One side of my cheek pulls up, and I take in his excitement and enthusiasm. I think I used to be that way too. Now, I’m going through the motions.
“Proud of you.” I slap him on the back on my way past and walk down the darkened tunnel to the glitz and glam of the ring. There are even cheerleaders at this event. It’s all a Vegas show.
I don’t do my stretches because I don’t think they matter tonight. Everything is tight and painful.
Three steps up and I’m at the staging area, pulling my helmet on, watching my bull, Filthy McNasty—a fitting fucking name—trot aggressively down the chute. He snorts and shakes his head, tail flicking against his side like a whip. Agitated.
And for the first time in my eleven-year pro career, I feel it.
Fear.
I push it aside as I climb up onto the fence and stare down at the bull’s broad, muscled back. Two thousand pounds of pure muscle. He rattles the panels as he crashes around.
“Hop on when you’re ready,” one coach says, giving me a thumbs up.
A thumbs up.
This moment doesn’t feel like a thumbs up situation. It feels like I’m about to spend eight seconds in excruciating pain.
I nod and climb down onto the bull, pushing it all away, trying to find that quiet—that calm. I run my hand over the bull rope, letting the bumps vibrate through my hand while watching the repetition of the motion, trying to get lost in it.
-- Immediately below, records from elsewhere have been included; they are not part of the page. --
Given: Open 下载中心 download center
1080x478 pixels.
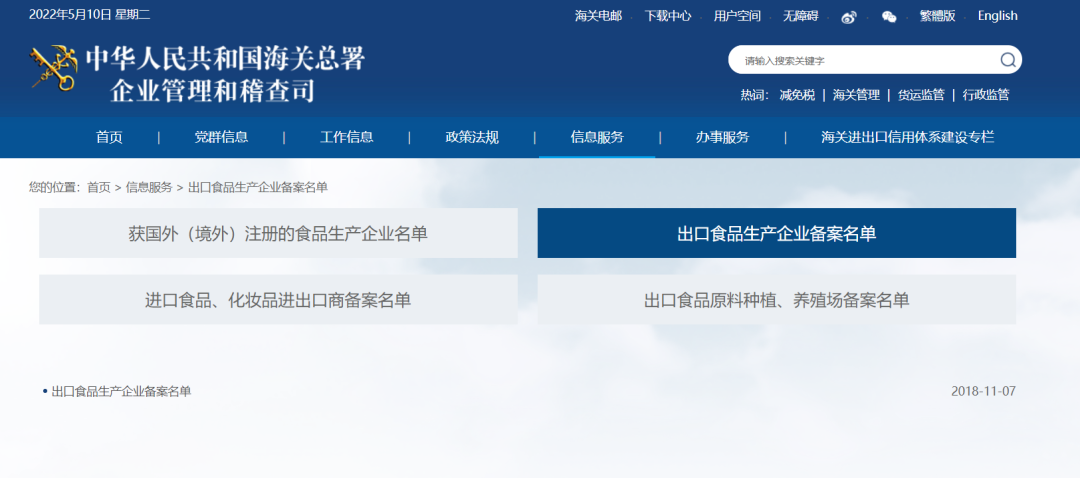Looking at the screenshot, I should pos(668,16).
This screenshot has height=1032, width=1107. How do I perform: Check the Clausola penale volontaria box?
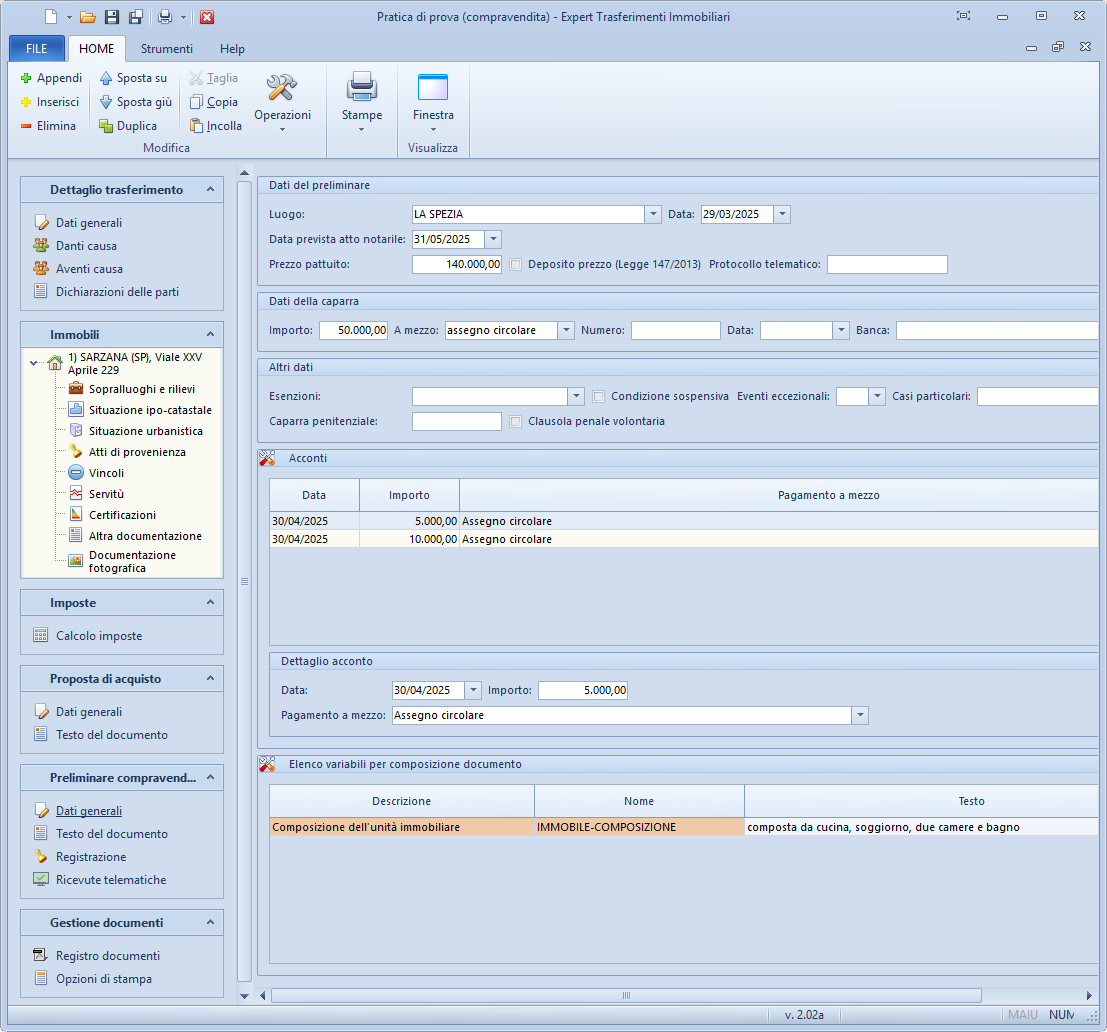pyautogui.click(x=516, y=422)
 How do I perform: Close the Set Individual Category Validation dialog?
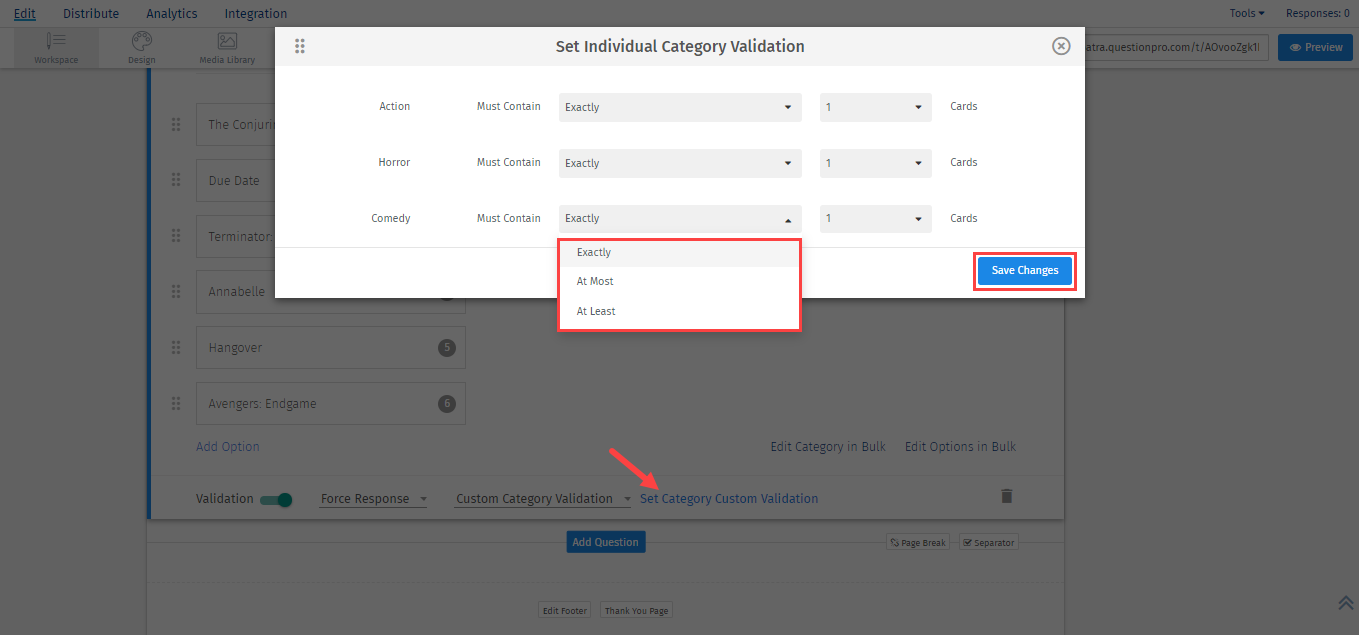click(x=1061, y=46)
But the noise from the crowd picks up, and when I look up at the jumbotron, I see the footage of me leaping on top of an unconscious Theo playing. I haven’t watched it yet, hadn’t ever planned to.
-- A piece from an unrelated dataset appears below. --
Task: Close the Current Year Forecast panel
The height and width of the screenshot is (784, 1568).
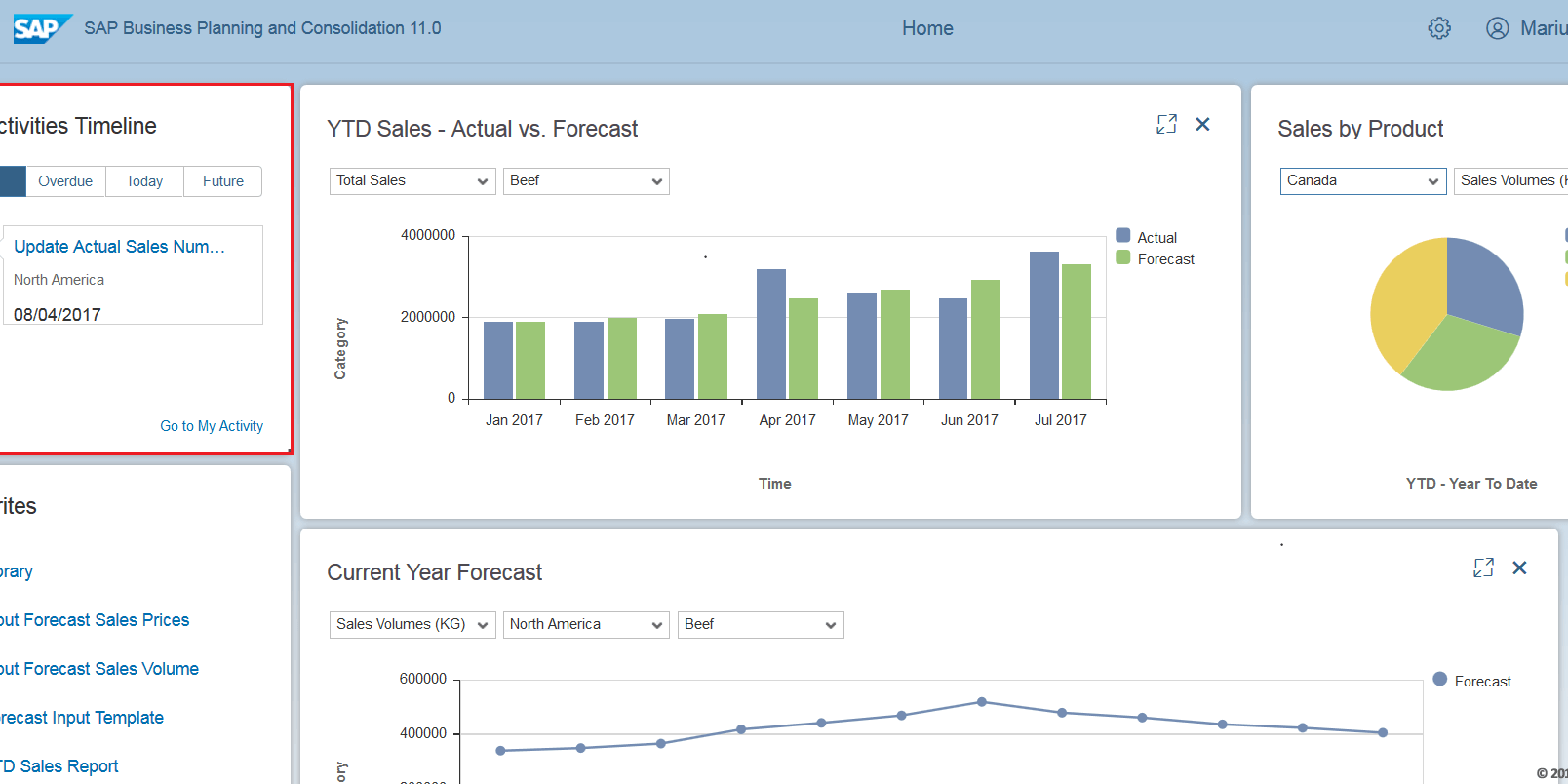Action: (x=1519, y=568)
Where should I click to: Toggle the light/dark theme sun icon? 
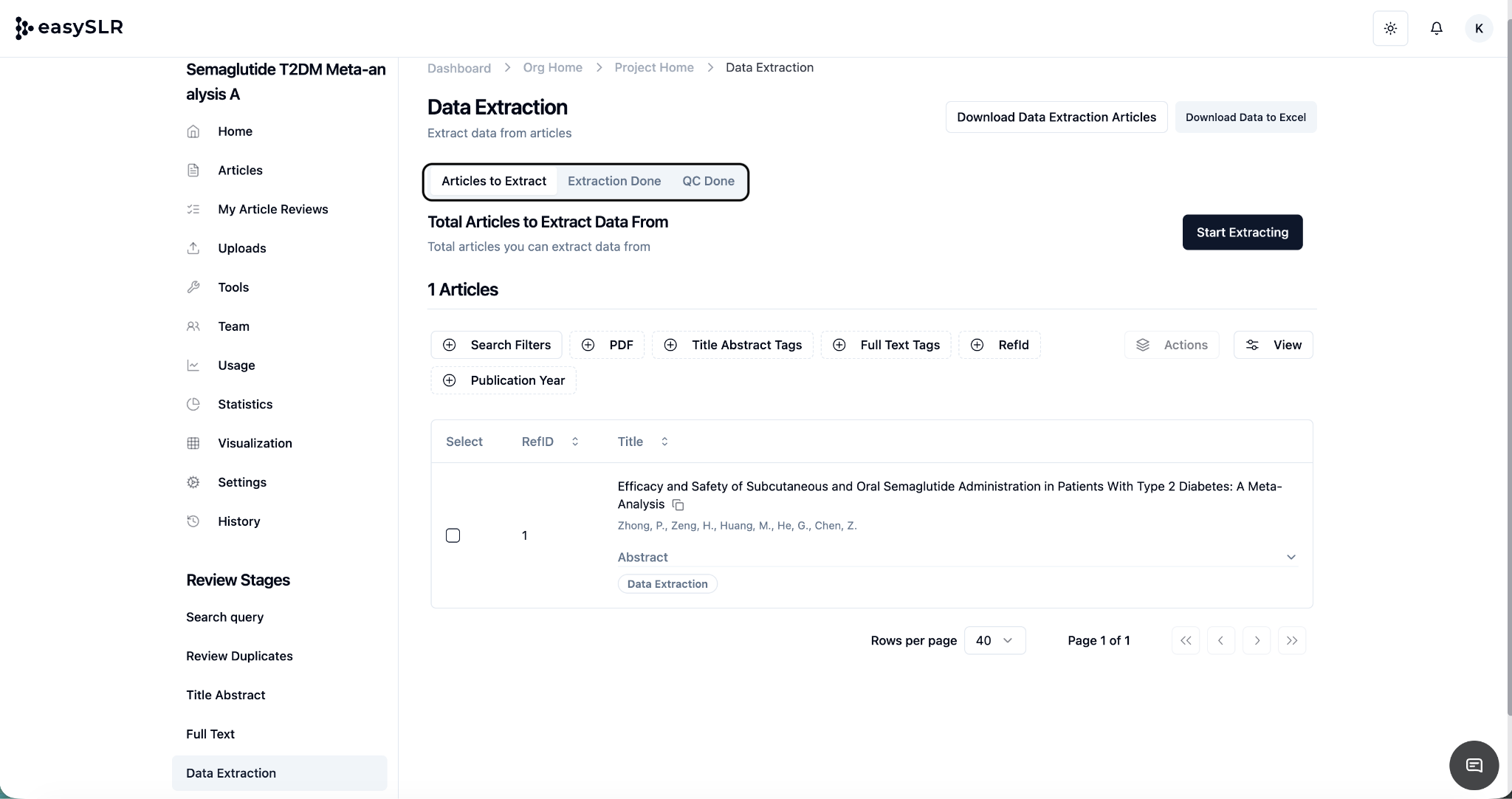coord(1390,28)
I watch the bull hit me, tossing me into the air before turning back on a clown and leaving the ring. I land on my bad shoulder, and you see me roll over onto my knees, cupping my side.
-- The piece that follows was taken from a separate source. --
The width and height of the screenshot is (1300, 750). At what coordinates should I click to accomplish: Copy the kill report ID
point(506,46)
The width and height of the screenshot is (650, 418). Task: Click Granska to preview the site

It could have been so much worse.
That flicker of fear sparks at the back of my mind again. My stomach lurches.
I think about Summer. Good luck.
Shaking my head, I gaze back down and push my glove into the rope, tightening it until it’s just right.
But it’s not right.
A sharp whistle pulls my eye up to the stands. Before Summer, I was oblivious to the crowd, now I feel like I have a radar for her. And some asshole who whistles the same way is killing my concentration.
My eye catches on a flash of white, and the world around me goes fuzzy.
Summer’s here.
She’s wearing a white linen dress and sticks out like a sore fucking thumb.
My sore fucking thumb.
I blink. I blink again. Like she might not be real. Why would she come all the way here to watch me do something she clearly doesn’t think I should do?
Kip told me he fired her, so I know it’s not work.
I stare at her, and I think she stares back. Across the dirt ring. Across the crowd. We lock eyes and get lost in each other.
She offers me a small thumbs up, one that makes my chest ache at the memory of being on the road with her. All I can do is stare back. I’m always fucking staring at her.
I want to spend the rest of my life staring at her.
Then she mouths, I love you.
My jaw clamps down and something snaps inside me. That fear hits me like a tidal wave, and I yank my hand out, reaching for the fencing to pull myself up.